DIOS EN UN TUBO DE ENSAYO
El simple acto de intentar comprender a
Dios conduce a su deformación.
Aquella comunidad sufrió una gran conmoción. Al fin, y después de no pocos años y esfuerzos, un científico lo había logrado: Dios había sido aislado en un tubo de ensayo.
Cientos de colegas, teólogos y periodistas acudieron hasta el laboratorio del afortunado sabio.
En un rincón, y en mitad de la oscuridad, los hombres contemplaron atónitos una brillante probeta.
Los especialistas del mundo entero dispusieron lo necesario para el más exhaustivo e importante análisis de todos los tiempos.
La probeta y la cegadora luz que se alojaba entre sus paredes de cristal fue situada en el centro del laboratorio. Los científicos ajustaron sus microscopios y situaron sobre el tubo los más potentes focos.

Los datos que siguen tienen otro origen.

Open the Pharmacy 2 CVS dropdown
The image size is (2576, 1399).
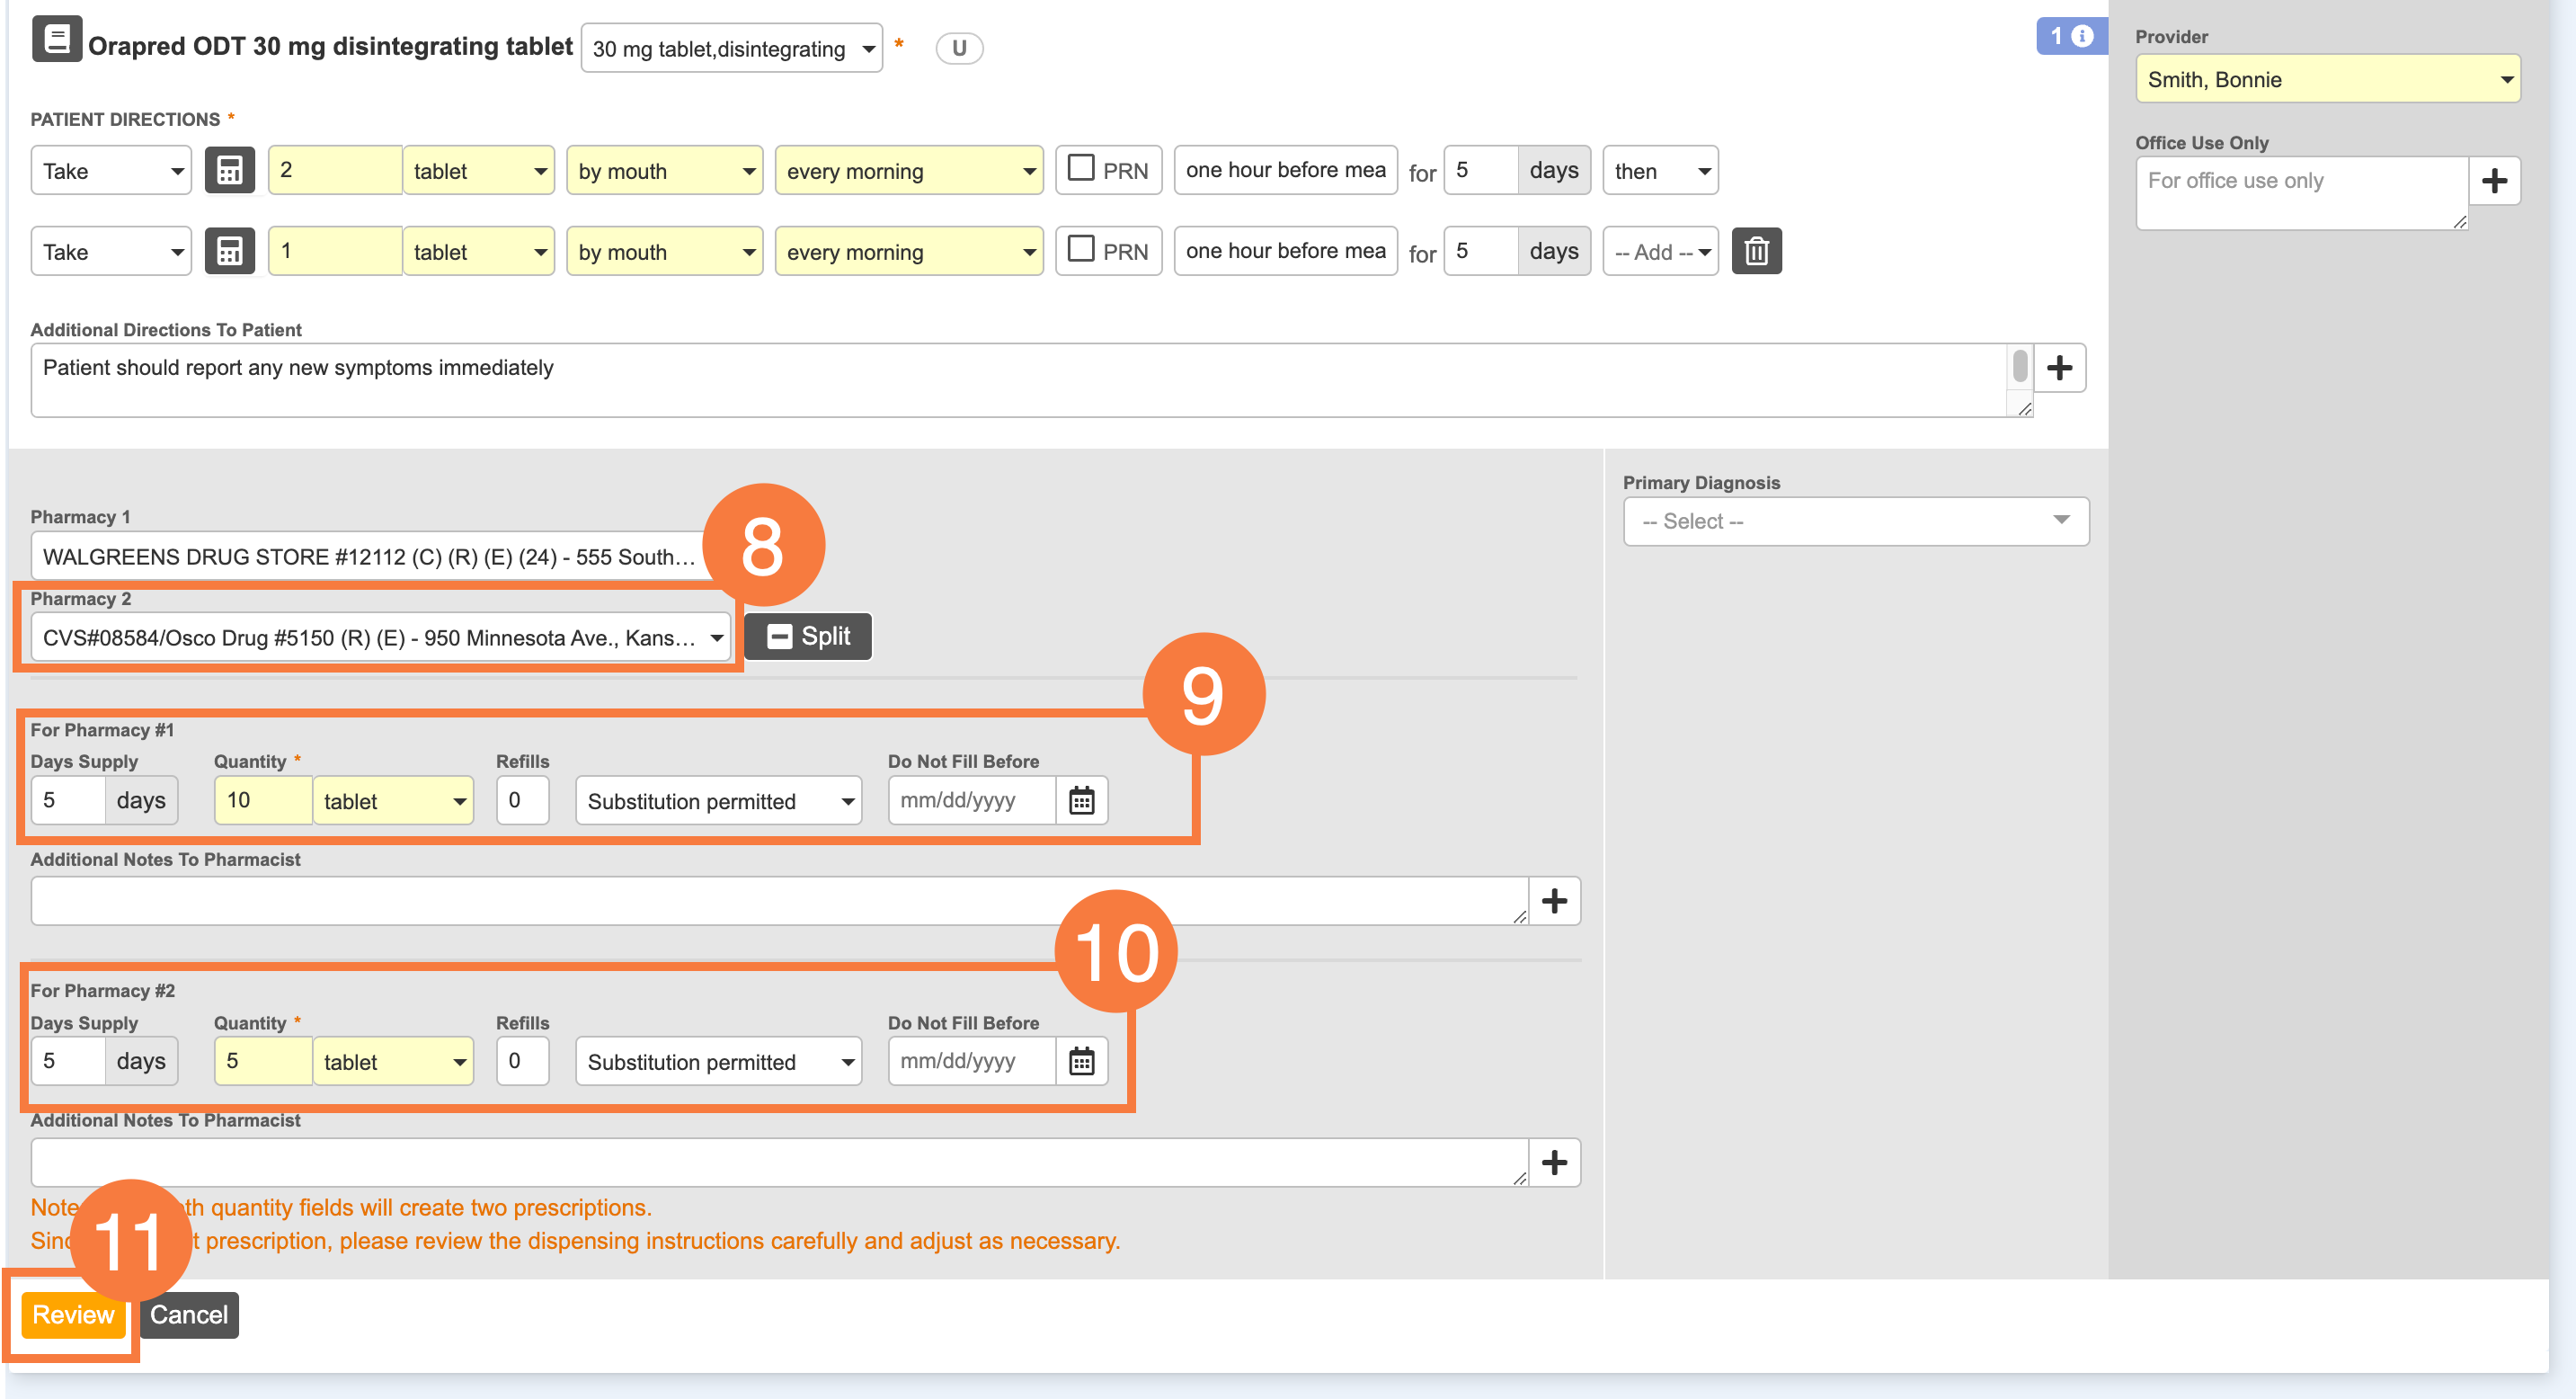tap(380, 638)
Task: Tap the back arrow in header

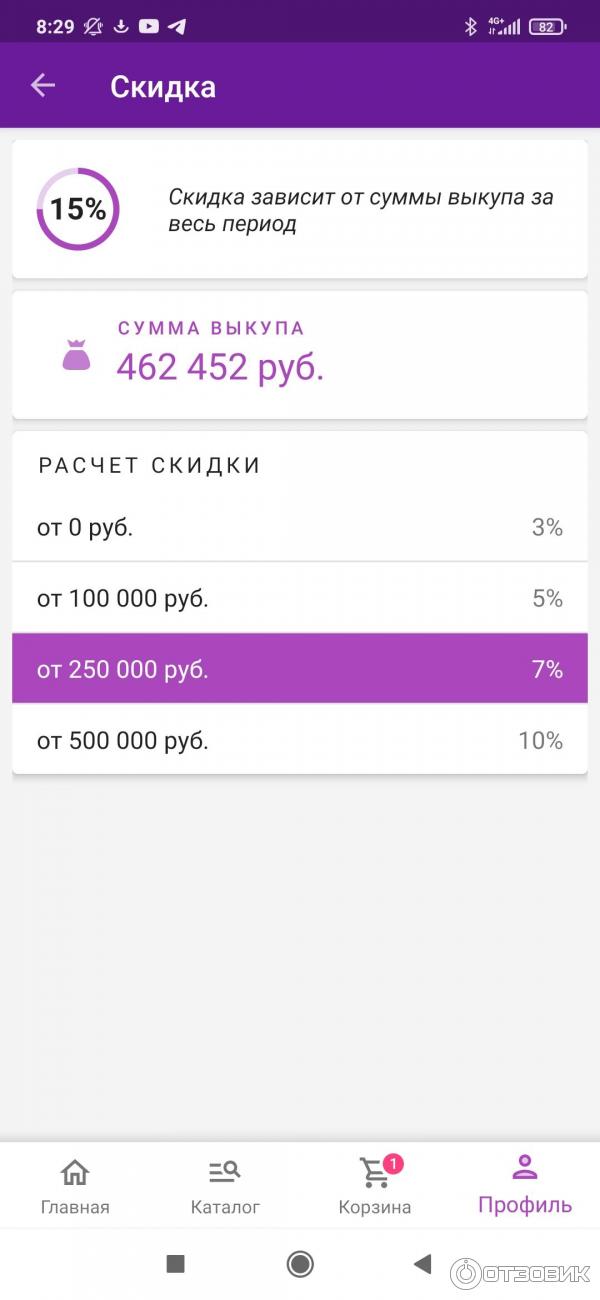Action: pyautogui.click(x=43, y=86)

Y comenzó la esperada «exploración» de Dios.
Pero, ¡oh sorpresa! Al conectar las grandes pantallas luminosas, la probeta apareció vacía. Los ordenadores señalaban la presencia de Dios en el interior del tubo de ensayo y, sin embargo, allí no había nada.
Al apagar nuevamente los focos y ante el estupor general, la fuente luminosa apareció de inmediato en la probeta. Dios seguía allí.
Los científicos volvieron a la carga y conectaron los focos por segunda vez. Pero fue inútil. El tubo volvió a «vaciarse».
Aquel juego se repitió hasta que los sabios, rendidos por el cansancio, comprendieron...
Desde aquel histórico día, los hombres de aquella comunidad no estudian a Dios. Sencillamente, creen en Él.